# Written exercise
Return each of the entries below unchanged, reproducing every line character for character.

# Entries for finding displayed items
════════════════

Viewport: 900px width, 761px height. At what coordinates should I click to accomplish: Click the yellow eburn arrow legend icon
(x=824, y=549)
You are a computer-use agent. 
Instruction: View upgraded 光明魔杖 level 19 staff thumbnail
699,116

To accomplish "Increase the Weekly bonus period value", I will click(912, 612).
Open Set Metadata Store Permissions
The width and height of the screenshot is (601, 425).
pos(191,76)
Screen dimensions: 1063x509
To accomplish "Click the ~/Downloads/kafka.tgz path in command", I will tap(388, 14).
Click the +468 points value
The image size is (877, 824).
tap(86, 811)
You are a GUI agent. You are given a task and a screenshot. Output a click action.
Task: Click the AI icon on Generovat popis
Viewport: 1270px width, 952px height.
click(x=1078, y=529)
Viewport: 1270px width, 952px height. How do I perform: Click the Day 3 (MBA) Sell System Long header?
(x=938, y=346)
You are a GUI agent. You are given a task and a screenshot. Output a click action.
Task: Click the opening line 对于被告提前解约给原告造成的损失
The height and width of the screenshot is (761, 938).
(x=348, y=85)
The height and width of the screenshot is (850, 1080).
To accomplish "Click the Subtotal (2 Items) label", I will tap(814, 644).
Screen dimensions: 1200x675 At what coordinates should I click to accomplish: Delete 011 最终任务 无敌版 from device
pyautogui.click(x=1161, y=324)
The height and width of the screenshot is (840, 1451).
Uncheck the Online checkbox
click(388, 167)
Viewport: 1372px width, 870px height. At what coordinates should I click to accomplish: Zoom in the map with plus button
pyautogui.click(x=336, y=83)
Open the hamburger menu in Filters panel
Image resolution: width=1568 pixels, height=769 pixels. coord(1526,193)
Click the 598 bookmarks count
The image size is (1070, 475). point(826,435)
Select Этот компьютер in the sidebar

════════════════

# Solution to this task
Viewport: 900px width, 761px height. At what coordinates should I click to accomplish: Click the yellow eburn arrow legend icon
(x=824, y=549)
You are a computer-use agent. 
Instruction: View upgraded 光明魔杖 level 19 staff thumbnail
699,116

To accomplish "Increase the Weekly bonus period value", I will click(912, 612).
Open Set Metadata Store Permissions
The width and height of the screenshot is (601, 425).
pos(191,76)
Screen dimensions: 1063x509
To accomplish "Click the ~/Downloads/kafka.tgz path in command", I will tap(388, 14).
Click the +468 points value
The image size is (877, 824).
tap(86, 811)
You are a GUI agent. You are given a task and a screenshot. Output a click action.
Task: Click the AI icon on Generovat popis
Viewport: 1270px width, 952px height.
click(x=1078, y=529)
Viewport: 1270px width, 952px height. How do I perform: Click the Day 3 (MBA) Sell System Long header?
(x=938, y=346)
You are a GUI agent. You are given a task and a screenshot. Output a click action.
Task: Click the opening line 对于被告提前解约给原告造成的损失
The height and width of the screenshot is (761, 938).
(x=348, y=85)
The height and width of the screenshot is (850, 1080).
To accomplish "Click the Subtotal (2 Items) label", I will tap(814, 644).
Screen dimensions: 1200x675 At what coordinates should I click to accomplish: Delete 011 最终任务 无敌版 from device
pyautogui.click(x=1161, y=324)
The height and width of the screenshot is (840, 1451).
Uncheck the Online checkbox
click(388, 167)
Viewport: 1372px width, 870px height. At what coordinates should I click to accomplish: Zoom in the map with plus button
pyautogui.click(x=336, y=83)
Open the hamburger menu in Filters panel
Image resolution: width=1568 pixels, height=769 pixels. coord(1526,193)
Click the 598 bookmarks count
The image size is (1070, 475). point(826,435)
Select Этот компьютер in the sidebar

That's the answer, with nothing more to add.